PROVINSIRIAU.com | Pekanbaru, 22 Agustus 2025 – Gubernur Riau, Abdul Wahid, mengambil langkah tegas namun bernuansa empati untuk mengurai benang kusut persoalan pertambangan emas tanpa izin (PETI) yang marak di sepanjang Sungai Kuantan. Alih-alih langsung menutup dan membabat habis aktivitas tambang liar, Pemprov Riau justru mengusung pendekatan penataan yang humanis melalui penetapan Wilayah Pertambangan Rakyat (WPR). Kebijakan ini dirancang untuk menyelamatkan lingkungan dari pencemaran merkuri sekaligus menjaga denyut ekonomi warga.
Dalam kunjungan kerjanya ke Kabupaten Kuantan Singingi (Kuansing), Kamis (21/8/2025), Wahid menyaksikan langsung betapa aktivitas PETI telah menjamur di tengah-tengah kebun kelapa sawit. Didampingi Kapolda Riau Heri Heryawan serta dua bupati, ia menegaskan bahwa sikap pemerintah tidak boleh abai. Namun, langkah penertiban harus dibarengi dengan solusi yang tepat agar tidak mematikan mata pencaharian masyarakat.
“Kami tidak hanya ingin menertibkan atau menghentikan aktivitas tambang, tetapi juga menata,” tegas Wahid dalam keterangan tertulis yang diterima Kompas.com. “Di WPR, masyarakat diperbolehkan menambang. Kami tidak ingin mematikan usaha rakyat, tetapi justru menata ulang tata kelolanya.”
Wahid bahkan menunjukkan sejumlah contoh kadar emas yang ditemukan di lokasi, membuktikan potensi ekonomi yang besar dari perut bumi Riau. Untuk mewujudkan komitmennya, pemerintah akan segera menggelar rapat untuk menetapkan zona WPR secara resmi. Proses perizinan juga akan dipangkas dan dipermudah agar aktivitas tambang rakyat dapat berjalan secara legal, aman, dan bertanggung jawab.
Langkah strategis ini juga menyasar ancaman besar di balik PETI, yaitu pencemaran lingkungan akibat penggunaan merkuri.
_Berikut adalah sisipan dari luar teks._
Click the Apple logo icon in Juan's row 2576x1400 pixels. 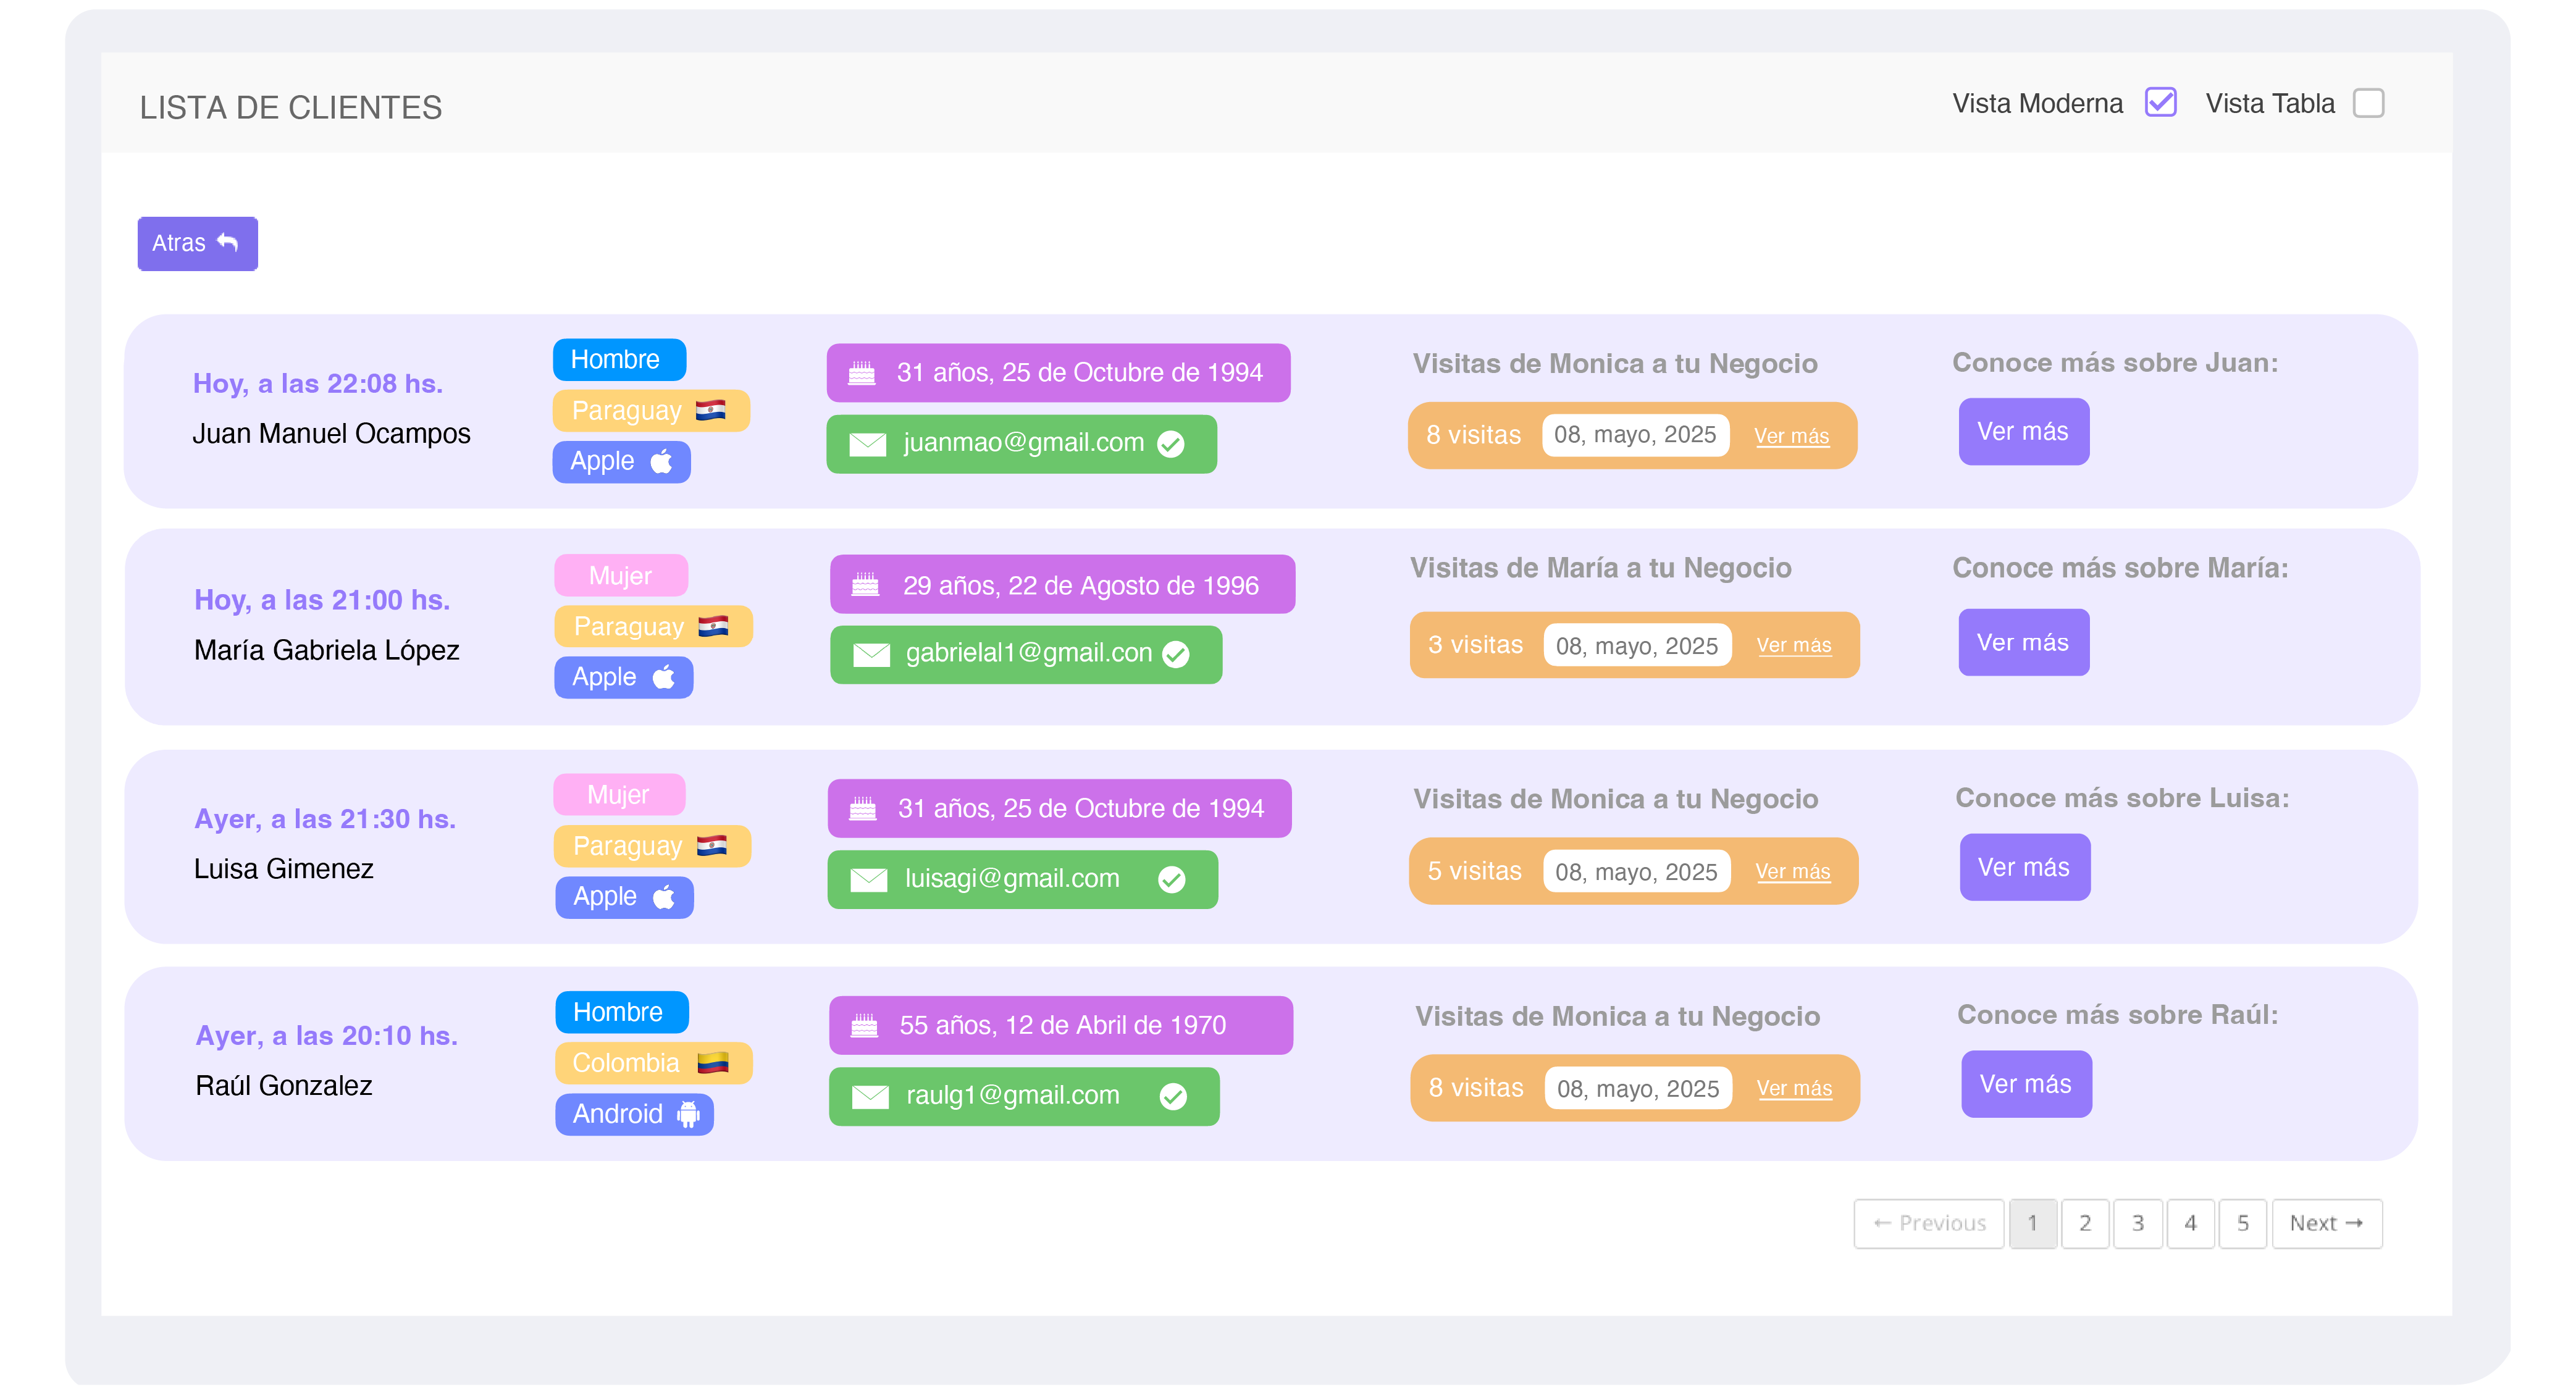pyautogui.click(x=661, y=462)
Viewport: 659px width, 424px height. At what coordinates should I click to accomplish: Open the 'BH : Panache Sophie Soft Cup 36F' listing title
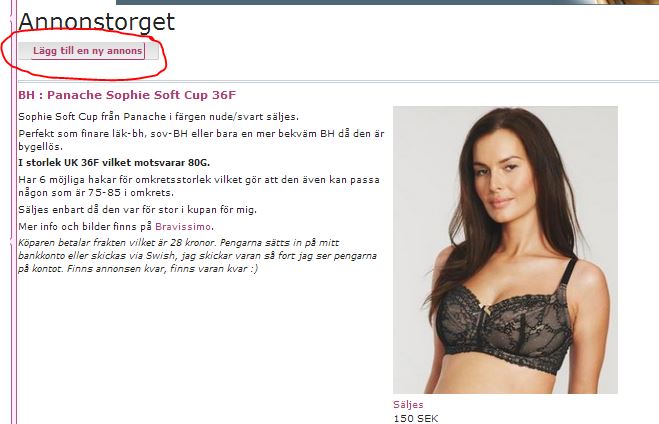127,95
Wahid memperingatkan dampak buruk logam berat yang mencemari aliran Sungai Kuantan dan Indragiri tersebut. “Kami tidak ingin pencemaran air raksa terus meluas dari Kuansing hingga Inhu. Ini bisa merusak habitat dan ekonomi masyarakat,” katanya dengan nada prihatin.
Oleh karena itu, kolaborasi multipihak digalakkan. Pemprov Riau tidak akan bekerja sendiri. Mereka akan menggandeng koperasi lokal, seperti Koperasi Merah Putih, dan melibatkan Badan Usaha Milik Negara (BUMN) yang memiliki kompetensi dalam pengelolaan sumber daya alam dan lingkungan. Pendekatan kolektif ini diharapkan dapat menciptakan sistem pertambangan yang berkelanjutan dan berwawasan lingkungan.
Kebijakan ini bukan tanpa arah nasional. Wahid menegaskan bahwa langkahnya ini sejalan dengan arahan Presiden Prabowo Subianto untuk menertikan tambang ilegal yang selama ini merugikan negara dari sisi penerimaan dan merusak tatanan lingkungan secara masif.
Dengan demikian, langkah Gubernur Abdul Wahid merupakan sebuah terobosan kebijakan yang mencoba memadukan tiga kepentingan sekaligus: menyelamatkan lingkungan dari kerusakan permanen, melindungi sumber penghidupan masyarakat kecil, dan mengembalikan kedaulatan negara atas pengelolaan sumber daya alam. Keberhasilan program WPR ini kelak akan menjadi tolok ukur bagi penyelesaian persoalan tambang liar yang tidak hanya ada di Riau, tetapi di seluruh Indonesia.